The fastest internal SSD in a Mac now can write at 3.3GB/sec, so it would be able to keep up with 25Gbps connections, barely.
Average SSD write speeds are usually around 1GB/sec these days, but most folks could build a RAID of several SSDs and be able to keep up with such a connection, as well.
I would also assume that most folks who would bother to install 25Gbps, or anything close, probably have a lot of devices in their homes to take advantage of it at once.
Personally, I find it very hard to saturate the 1Gbps link I have. Most servers won't push more than around 200Mbps out to you, and I'm basically never doing 5 tasks at once that are that bandwidth-intensive. But it's nice to have some overhead, just for fun.

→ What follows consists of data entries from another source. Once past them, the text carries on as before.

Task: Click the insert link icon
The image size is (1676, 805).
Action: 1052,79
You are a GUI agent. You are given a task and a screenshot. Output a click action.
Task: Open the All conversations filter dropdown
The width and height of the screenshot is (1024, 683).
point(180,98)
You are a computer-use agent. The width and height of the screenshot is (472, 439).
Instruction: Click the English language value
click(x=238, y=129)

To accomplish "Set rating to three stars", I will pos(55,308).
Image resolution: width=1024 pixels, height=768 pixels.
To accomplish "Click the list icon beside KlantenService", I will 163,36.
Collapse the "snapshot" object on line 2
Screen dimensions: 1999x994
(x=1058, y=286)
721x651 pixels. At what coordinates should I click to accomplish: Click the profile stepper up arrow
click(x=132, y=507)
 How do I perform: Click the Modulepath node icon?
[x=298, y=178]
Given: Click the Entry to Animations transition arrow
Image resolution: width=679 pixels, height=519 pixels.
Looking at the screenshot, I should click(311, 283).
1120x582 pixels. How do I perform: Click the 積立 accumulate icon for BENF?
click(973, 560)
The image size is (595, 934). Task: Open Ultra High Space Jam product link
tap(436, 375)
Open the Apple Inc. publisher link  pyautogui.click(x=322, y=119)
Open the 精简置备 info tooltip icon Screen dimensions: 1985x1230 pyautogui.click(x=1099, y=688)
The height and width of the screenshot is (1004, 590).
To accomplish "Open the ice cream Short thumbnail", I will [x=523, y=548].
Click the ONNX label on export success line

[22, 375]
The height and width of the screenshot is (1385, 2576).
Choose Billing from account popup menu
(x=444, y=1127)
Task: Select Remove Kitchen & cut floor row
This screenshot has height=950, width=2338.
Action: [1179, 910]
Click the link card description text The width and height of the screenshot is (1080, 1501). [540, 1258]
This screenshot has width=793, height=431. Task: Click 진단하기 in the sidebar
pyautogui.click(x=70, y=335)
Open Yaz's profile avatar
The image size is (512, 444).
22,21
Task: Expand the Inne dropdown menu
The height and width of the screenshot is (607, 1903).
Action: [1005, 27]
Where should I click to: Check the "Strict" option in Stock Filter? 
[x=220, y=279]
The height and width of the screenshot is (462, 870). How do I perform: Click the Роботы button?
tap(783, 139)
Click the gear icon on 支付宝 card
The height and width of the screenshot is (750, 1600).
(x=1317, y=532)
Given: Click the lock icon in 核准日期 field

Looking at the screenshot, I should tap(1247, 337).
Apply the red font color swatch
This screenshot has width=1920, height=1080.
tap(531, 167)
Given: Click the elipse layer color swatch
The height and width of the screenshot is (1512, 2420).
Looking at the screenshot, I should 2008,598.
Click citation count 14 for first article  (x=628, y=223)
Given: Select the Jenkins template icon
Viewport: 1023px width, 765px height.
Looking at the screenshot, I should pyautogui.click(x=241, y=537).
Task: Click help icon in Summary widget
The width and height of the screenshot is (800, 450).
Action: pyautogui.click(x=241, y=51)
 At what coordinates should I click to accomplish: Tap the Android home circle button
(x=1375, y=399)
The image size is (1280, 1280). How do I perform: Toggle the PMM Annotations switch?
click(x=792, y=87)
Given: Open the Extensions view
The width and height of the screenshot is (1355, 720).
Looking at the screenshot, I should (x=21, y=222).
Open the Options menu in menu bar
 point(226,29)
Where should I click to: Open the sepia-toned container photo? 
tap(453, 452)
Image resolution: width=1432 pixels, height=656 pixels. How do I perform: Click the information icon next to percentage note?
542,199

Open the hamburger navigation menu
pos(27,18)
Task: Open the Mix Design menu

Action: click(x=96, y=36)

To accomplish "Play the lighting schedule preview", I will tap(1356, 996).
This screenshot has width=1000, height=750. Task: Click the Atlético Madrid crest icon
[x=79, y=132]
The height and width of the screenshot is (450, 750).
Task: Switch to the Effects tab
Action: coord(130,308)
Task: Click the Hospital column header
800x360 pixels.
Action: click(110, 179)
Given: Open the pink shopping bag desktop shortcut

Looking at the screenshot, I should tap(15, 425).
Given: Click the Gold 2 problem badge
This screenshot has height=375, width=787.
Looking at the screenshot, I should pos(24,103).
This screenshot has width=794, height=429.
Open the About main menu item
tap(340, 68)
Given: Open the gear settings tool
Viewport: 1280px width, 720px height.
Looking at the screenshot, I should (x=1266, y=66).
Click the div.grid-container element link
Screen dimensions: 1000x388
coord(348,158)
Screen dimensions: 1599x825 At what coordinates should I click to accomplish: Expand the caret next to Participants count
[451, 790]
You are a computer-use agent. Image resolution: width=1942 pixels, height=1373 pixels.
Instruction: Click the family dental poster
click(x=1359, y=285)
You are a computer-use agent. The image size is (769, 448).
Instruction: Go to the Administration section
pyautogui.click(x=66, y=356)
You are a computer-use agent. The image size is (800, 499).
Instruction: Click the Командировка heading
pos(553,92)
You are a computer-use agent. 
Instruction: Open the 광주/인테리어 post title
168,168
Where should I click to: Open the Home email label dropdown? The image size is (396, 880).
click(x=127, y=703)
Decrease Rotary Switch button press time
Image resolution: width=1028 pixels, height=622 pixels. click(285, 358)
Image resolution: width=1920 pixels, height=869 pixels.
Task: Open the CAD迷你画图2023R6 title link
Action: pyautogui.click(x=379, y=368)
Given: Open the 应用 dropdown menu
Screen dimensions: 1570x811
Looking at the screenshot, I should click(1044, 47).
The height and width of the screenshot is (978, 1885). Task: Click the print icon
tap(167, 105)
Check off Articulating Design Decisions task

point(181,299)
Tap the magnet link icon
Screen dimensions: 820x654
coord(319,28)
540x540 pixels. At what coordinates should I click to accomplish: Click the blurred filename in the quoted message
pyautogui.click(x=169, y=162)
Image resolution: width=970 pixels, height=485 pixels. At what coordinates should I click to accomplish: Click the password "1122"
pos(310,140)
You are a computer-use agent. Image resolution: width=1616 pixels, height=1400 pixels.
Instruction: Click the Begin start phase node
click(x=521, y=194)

I’ve had great results sticking a single Optane NVME drive in front of my 8x8GB array of spinning rust via ZFS’s built-in cache facility. I’m only doing write caching and only using 32GiB of my much larger drive (I forget exactly how large lol). That was my comfort zone for how much data I’m willing to lose if something very bad happens to the NAS during a write, and I like giving it a bunch of spare flash space for wear-leveling.
Hard drives don't go anywhere close, but SSD do. What is important to understand is that 25 Gbps Internet does not mean you copy from a server on Internet to your local SSD at that speed, that 25 Gbps is just the connection between your router and the ISP. On your side you may have multiple computers, on the ISP there are multiple peerings with other networks, you may reach and aggregate bandwidth of 25 Gbps but not really a point to point one, so your SSD performance is not the top factor.
I believe the transfer will simply be bottlenecked, like running a raspberry pi from an sd card.
To fully utilize the connection you can use storage backed by memory. For example ESXi allows you to back a vm by a "virtual pmem" disk that uses a chunk of your host system dram
I don't knwo anything about SSD so maybe 25Gbit/s is easily achievable, just talking from my experience of copying from a USB Drive to my local disk.